* [EXERCISE BRIEF]
Only the pictures are to be dropped; return all other data below exactly.
-- SUPPLIED RECORDS follows --
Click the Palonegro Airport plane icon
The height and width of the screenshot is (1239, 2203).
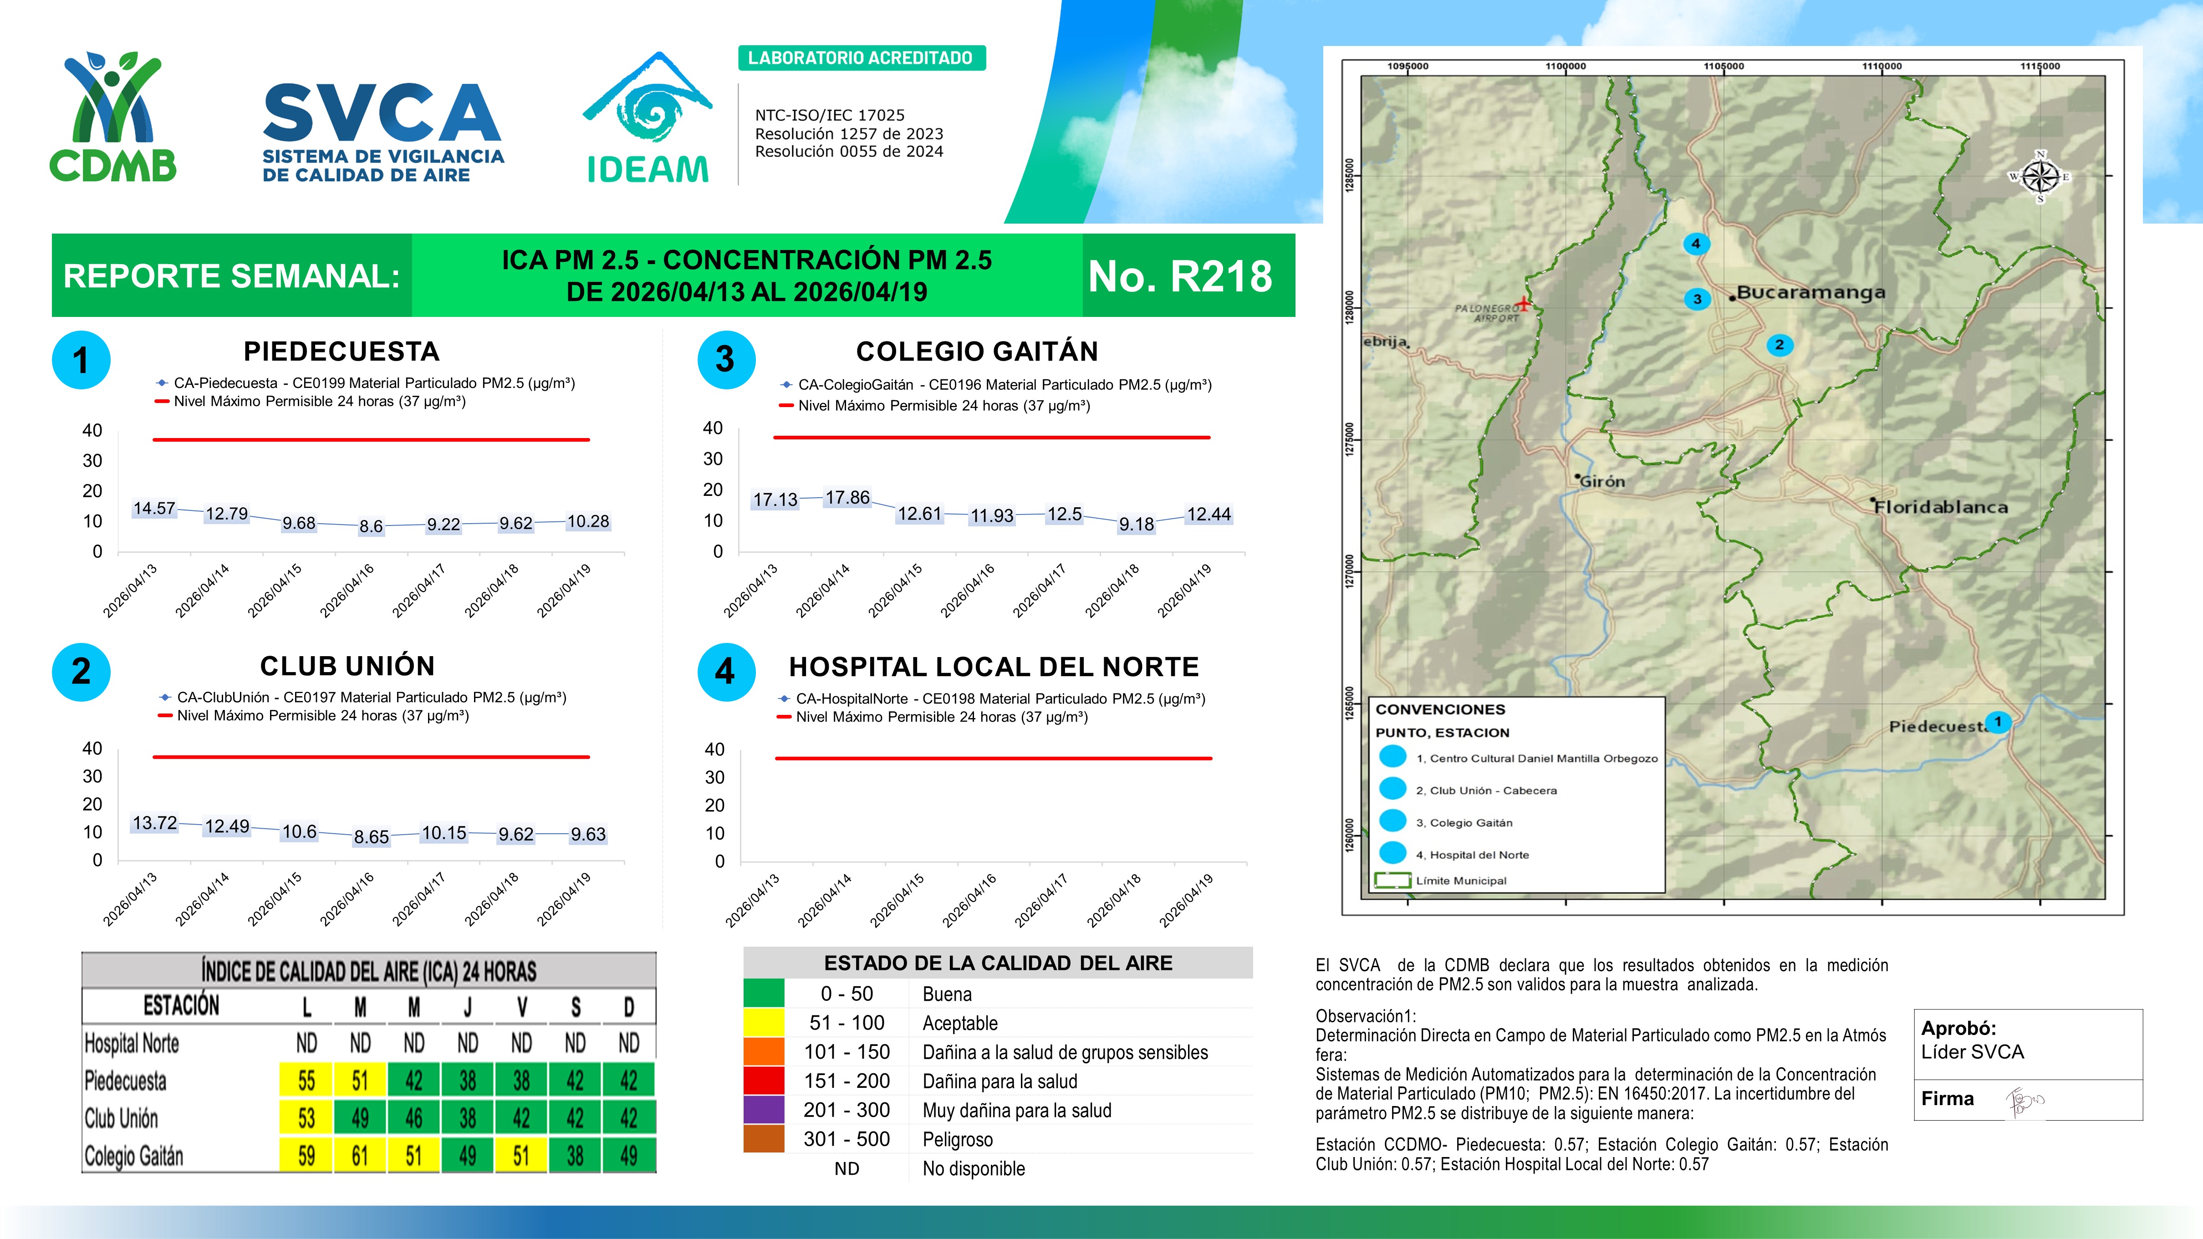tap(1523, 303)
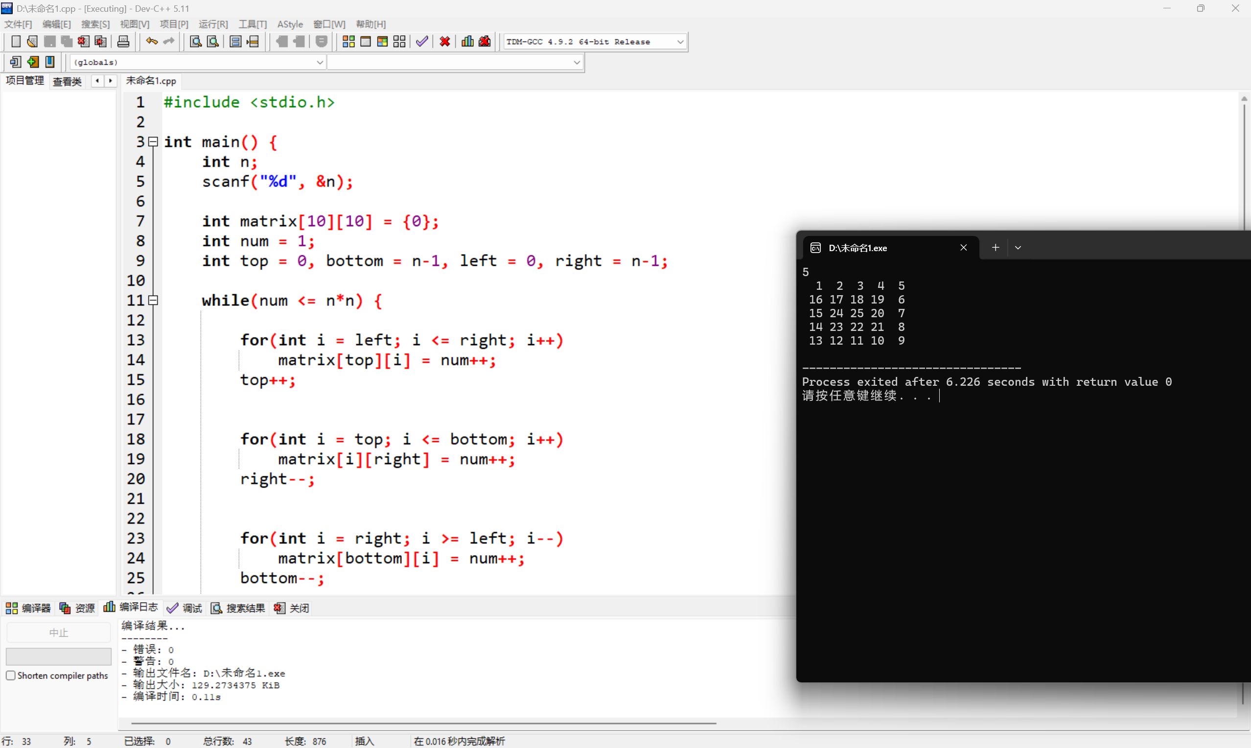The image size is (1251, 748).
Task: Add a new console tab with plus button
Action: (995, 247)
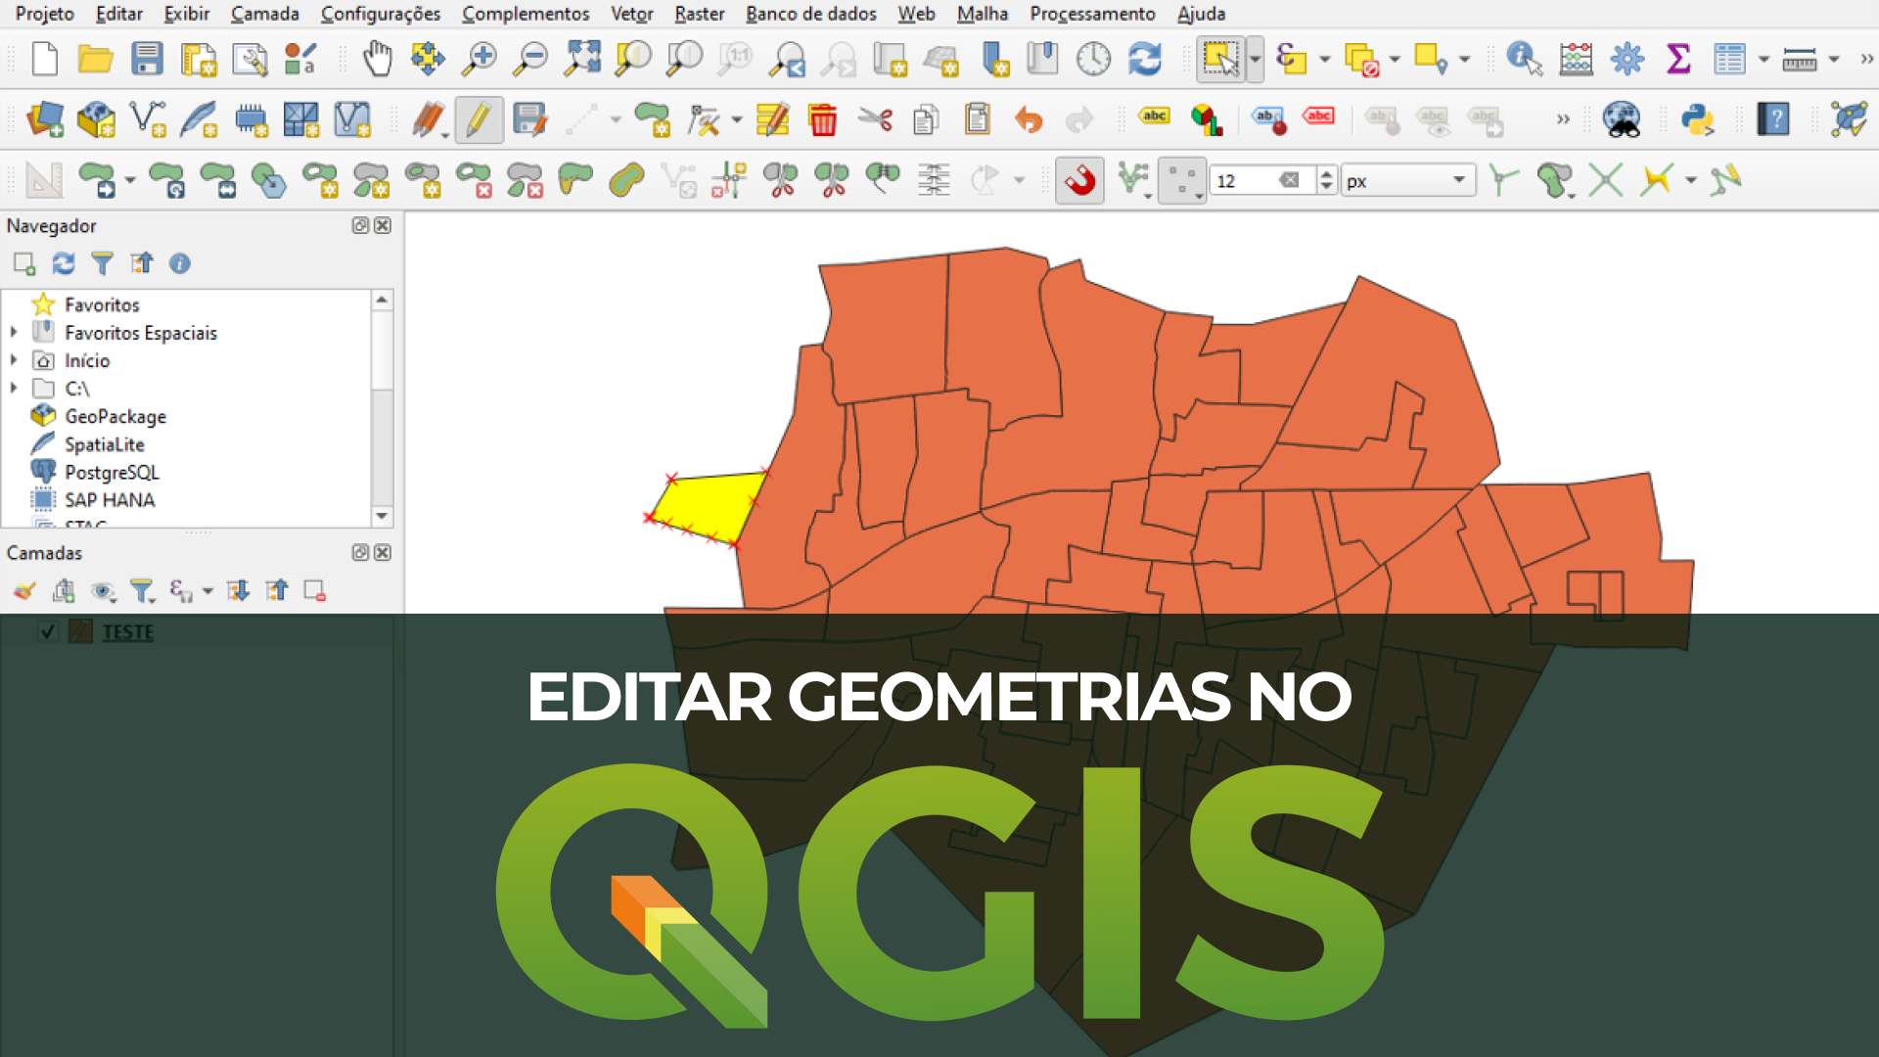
-- SUPPLIED RECORDS concluded --
* [COMPLETED EXERCISE]
Click the Palonegro Airport plane icon
The height and width of the screenshot is (1239, 2203).
tap(1523, 303)
The image size is (1251, 748).
Task: Add a new console tab with plus button
Action: (995, 247)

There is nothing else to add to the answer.